* [EXERCISE DETAILS]
Print the data below exactly, but only the lines from the one containing "Instruction: Retweet Yatırımcı (ky)'s tweet" down to the one containing "Given: Decrease the", inclusive.

* [DATASET EXCERPTS]
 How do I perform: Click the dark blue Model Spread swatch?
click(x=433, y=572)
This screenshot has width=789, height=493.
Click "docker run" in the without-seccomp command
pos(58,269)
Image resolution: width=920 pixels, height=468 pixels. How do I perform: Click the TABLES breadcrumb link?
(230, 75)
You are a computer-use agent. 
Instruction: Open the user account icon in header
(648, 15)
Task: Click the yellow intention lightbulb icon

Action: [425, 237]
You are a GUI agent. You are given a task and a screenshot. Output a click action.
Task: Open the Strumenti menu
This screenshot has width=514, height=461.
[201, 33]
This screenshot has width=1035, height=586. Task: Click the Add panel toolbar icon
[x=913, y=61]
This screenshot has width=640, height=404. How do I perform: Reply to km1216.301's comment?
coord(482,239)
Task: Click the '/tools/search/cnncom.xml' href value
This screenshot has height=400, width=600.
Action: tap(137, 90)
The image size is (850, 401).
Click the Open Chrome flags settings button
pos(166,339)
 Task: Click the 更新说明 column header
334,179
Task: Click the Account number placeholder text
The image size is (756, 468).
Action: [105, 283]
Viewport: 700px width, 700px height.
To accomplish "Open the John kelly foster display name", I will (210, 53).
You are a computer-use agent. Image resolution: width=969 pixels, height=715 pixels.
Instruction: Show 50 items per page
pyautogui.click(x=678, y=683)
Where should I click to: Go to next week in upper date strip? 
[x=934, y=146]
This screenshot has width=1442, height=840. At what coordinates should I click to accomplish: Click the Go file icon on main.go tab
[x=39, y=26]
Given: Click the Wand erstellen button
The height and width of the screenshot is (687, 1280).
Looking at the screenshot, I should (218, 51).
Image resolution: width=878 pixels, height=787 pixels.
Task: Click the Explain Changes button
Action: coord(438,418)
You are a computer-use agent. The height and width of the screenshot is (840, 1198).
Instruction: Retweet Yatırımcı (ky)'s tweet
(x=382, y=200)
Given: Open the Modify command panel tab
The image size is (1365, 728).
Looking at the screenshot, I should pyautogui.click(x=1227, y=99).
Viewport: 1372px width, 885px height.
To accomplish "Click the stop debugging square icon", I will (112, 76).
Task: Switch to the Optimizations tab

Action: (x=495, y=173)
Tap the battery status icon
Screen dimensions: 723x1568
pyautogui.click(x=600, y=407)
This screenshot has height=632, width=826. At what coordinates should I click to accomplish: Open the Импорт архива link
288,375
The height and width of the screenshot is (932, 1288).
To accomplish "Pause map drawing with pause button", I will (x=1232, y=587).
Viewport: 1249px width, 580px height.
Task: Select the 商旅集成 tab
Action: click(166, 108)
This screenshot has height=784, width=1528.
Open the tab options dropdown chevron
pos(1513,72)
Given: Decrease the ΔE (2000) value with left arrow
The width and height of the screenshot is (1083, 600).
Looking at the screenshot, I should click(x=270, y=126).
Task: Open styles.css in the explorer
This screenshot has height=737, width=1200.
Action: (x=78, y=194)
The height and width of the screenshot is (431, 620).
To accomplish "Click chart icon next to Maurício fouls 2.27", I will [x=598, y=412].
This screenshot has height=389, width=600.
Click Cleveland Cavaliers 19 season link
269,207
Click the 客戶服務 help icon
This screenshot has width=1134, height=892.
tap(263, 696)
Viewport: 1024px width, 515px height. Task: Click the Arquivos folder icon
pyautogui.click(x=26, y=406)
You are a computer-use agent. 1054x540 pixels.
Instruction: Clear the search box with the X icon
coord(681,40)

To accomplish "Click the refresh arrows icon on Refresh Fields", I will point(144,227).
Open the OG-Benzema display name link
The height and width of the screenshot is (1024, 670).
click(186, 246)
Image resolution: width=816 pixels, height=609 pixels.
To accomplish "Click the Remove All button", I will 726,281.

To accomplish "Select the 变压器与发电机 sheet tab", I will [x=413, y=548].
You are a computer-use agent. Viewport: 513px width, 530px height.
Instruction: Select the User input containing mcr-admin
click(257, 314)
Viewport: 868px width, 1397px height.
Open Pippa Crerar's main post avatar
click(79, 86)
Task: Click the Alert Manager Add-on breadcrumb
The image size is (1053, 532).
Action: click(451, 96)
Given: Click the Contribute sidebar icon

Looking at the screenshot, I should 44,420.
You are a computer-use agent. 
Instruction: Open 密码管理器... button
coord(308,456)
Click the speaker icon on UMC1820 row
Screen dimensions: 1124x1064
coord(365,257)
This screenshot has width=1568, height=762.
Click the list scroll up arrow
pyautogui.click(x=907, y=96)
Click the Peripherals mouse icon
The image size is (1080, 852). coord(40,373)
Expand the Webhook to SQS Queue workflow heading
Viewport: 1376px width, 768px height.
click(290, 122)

* [TASK OUTPUT]
Instruction: Retweet Yatırımcı (ky)'s tweet
(x=382, y=200)
Given: Open the Modify command panel tab
The image size is (1365, 728).
Looking at the screenshot, I should pyautogui.click(x=1227, y=99).
Viewport: 1372px width, 885px height.
To accomplish "Click the stop debugging square icon", I will (112, 76).
Task: Switch to the Optimizations tab

Action: (x=495, y=173)
Tap the battery status icon
Screen dimensions: 723x1568
pyautogui.click(x=600, y=407)
This screenshot has height=632, width=826. At what coordinates should I click to accomplish: Open the Импорт архива link
288,375
The height and width of the screenshot is (932, 1288).
To accomplish "Pause map drawing with pause button", I will (x=1232, y=587).
Viewport: 1249px width, 580px height.
Task: Select the 商旅集成 tab
Action: click(166, 108)
This screenshot has height=784, width=1528.
Open the tab options dropdown chevron
pos(1513,72)
Given: Decrease the ΔE (2000) value with left arrow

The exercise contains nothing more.